• What to do:
Begin with the first line below and retype each line exactly through the line containing "Given: Click the shield icon on purple card". Any pictures are to be left out.

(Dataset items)
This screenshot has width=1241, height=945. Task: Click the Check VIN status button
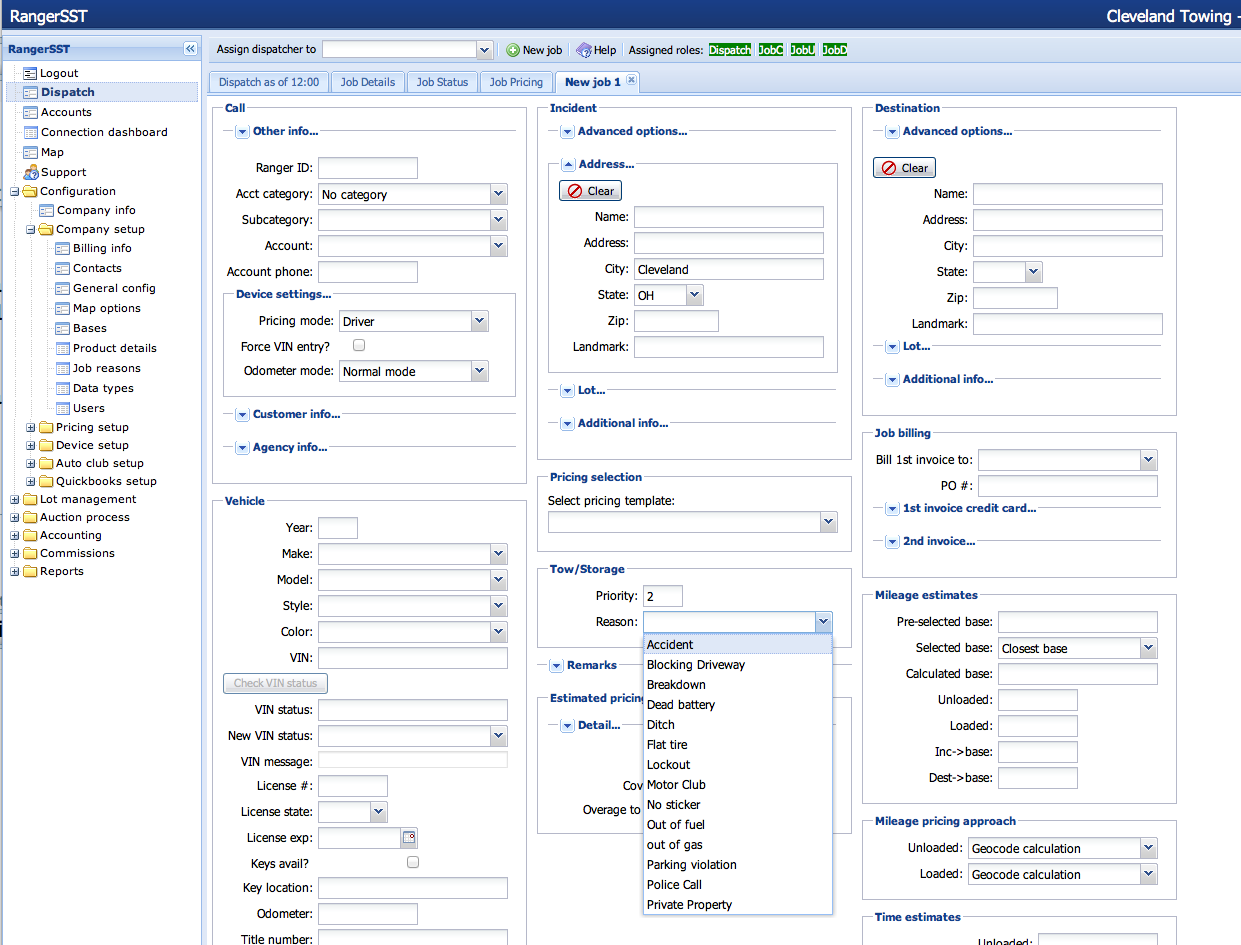coord(275,684)
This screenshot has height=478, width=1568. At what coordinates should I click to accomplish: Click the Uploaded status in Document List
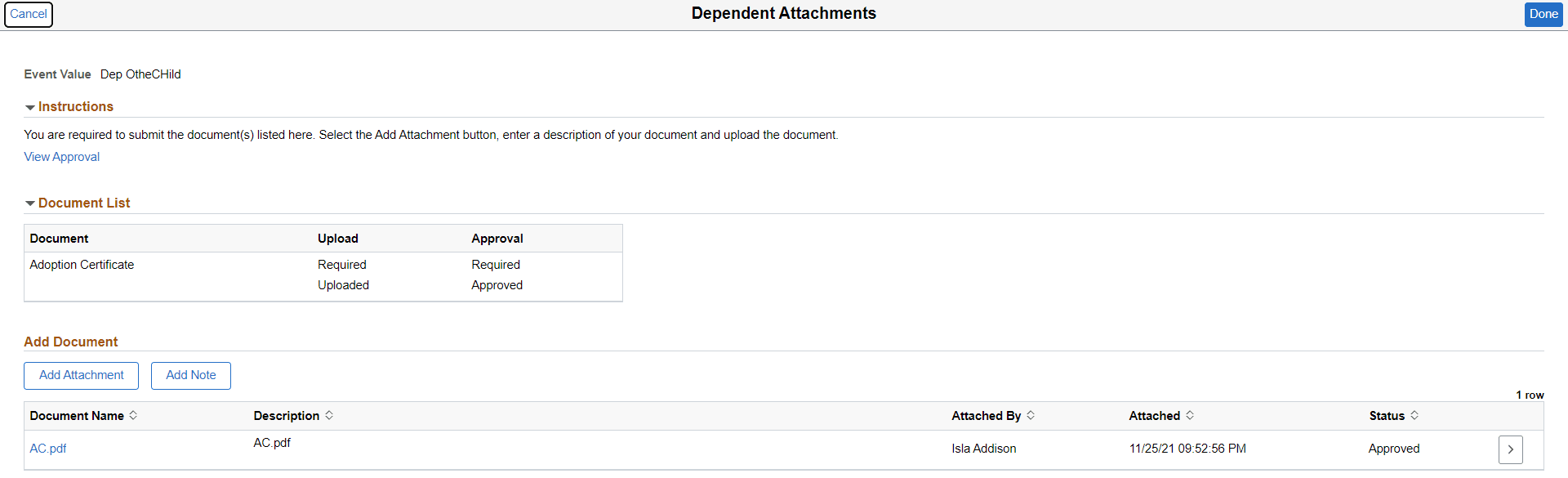(343, 285)
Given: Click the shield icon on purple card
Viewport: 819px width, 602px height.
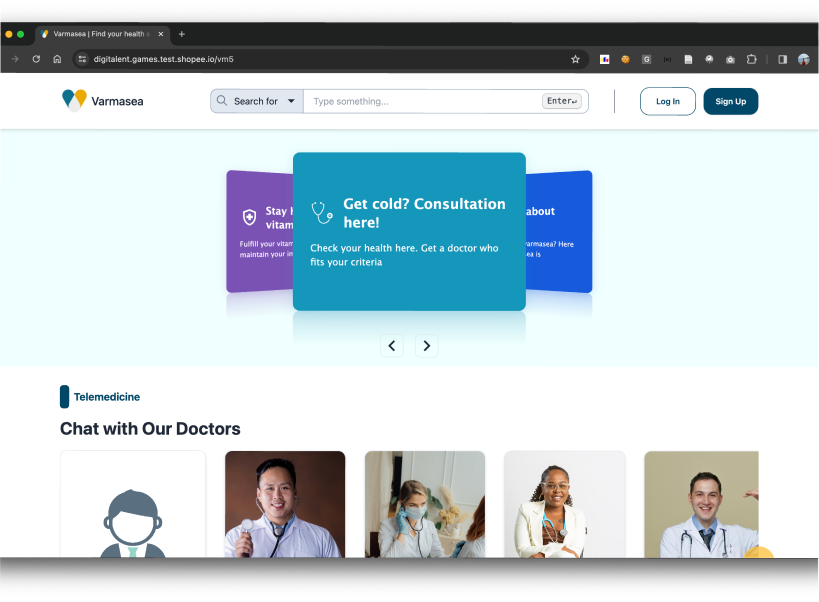Looking at the screenshot, I should (x=250, y=217).
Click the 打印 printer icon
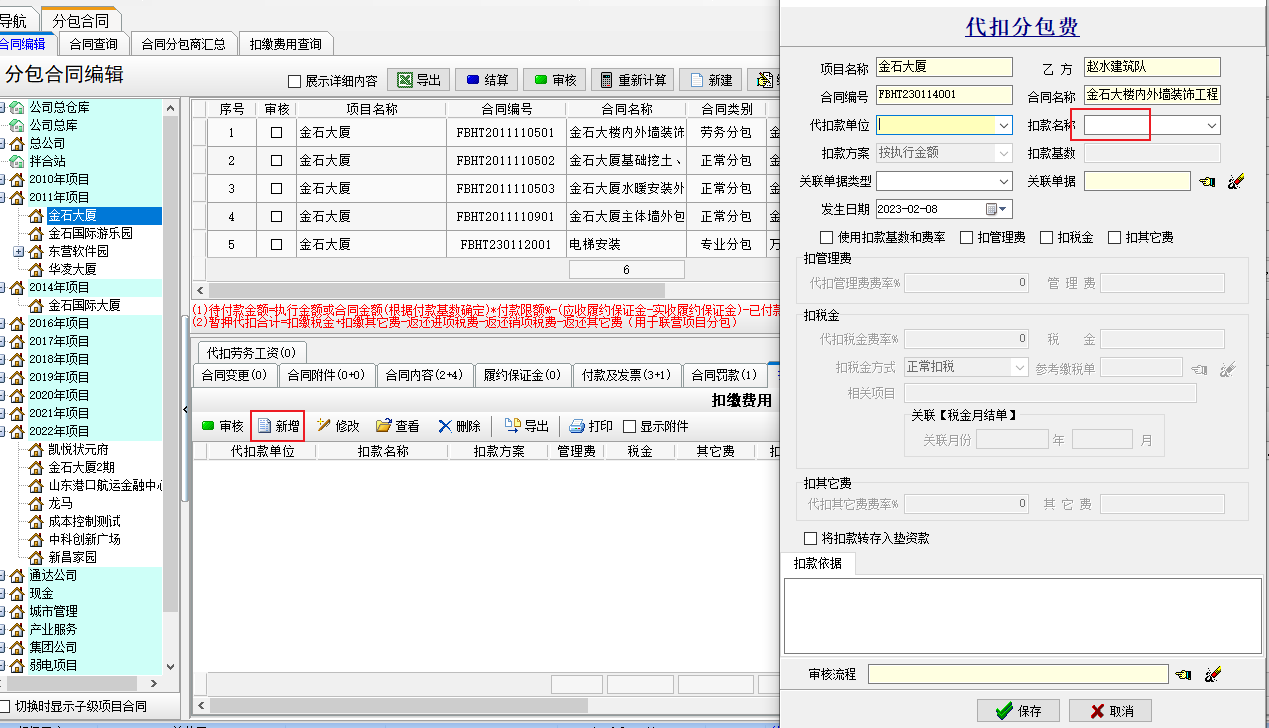1269x728 pixels. [x=577, y=426]
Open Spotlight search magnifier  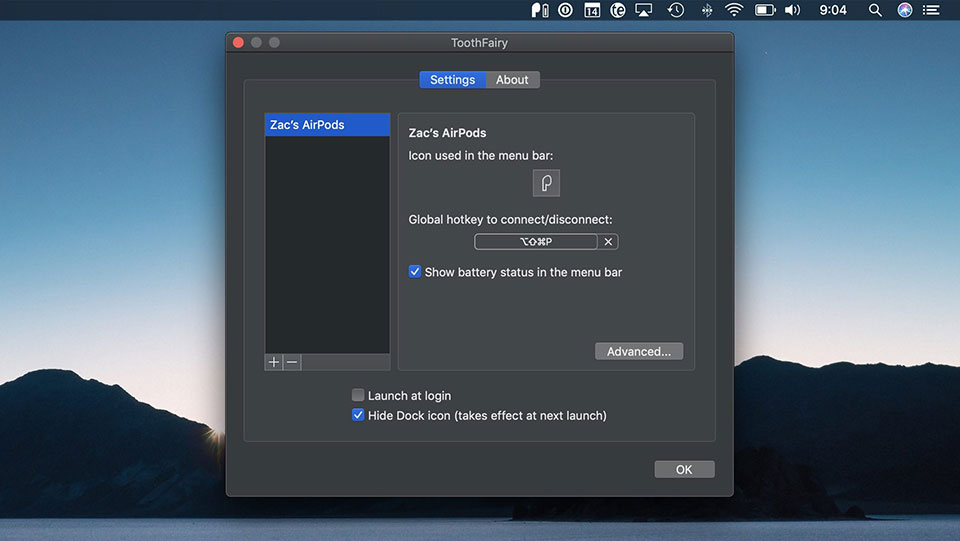875,10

• Response to this exercise:
This screenshot has width=1241, height=945. Task: Click the Check VIN status button
coord(275,684)
This screenshot has height=478, width=1568. At what coordinates should I click to accomplish: Click the Uploaded status in Document List
(343, 285)
Given: Click the shield icon on purple card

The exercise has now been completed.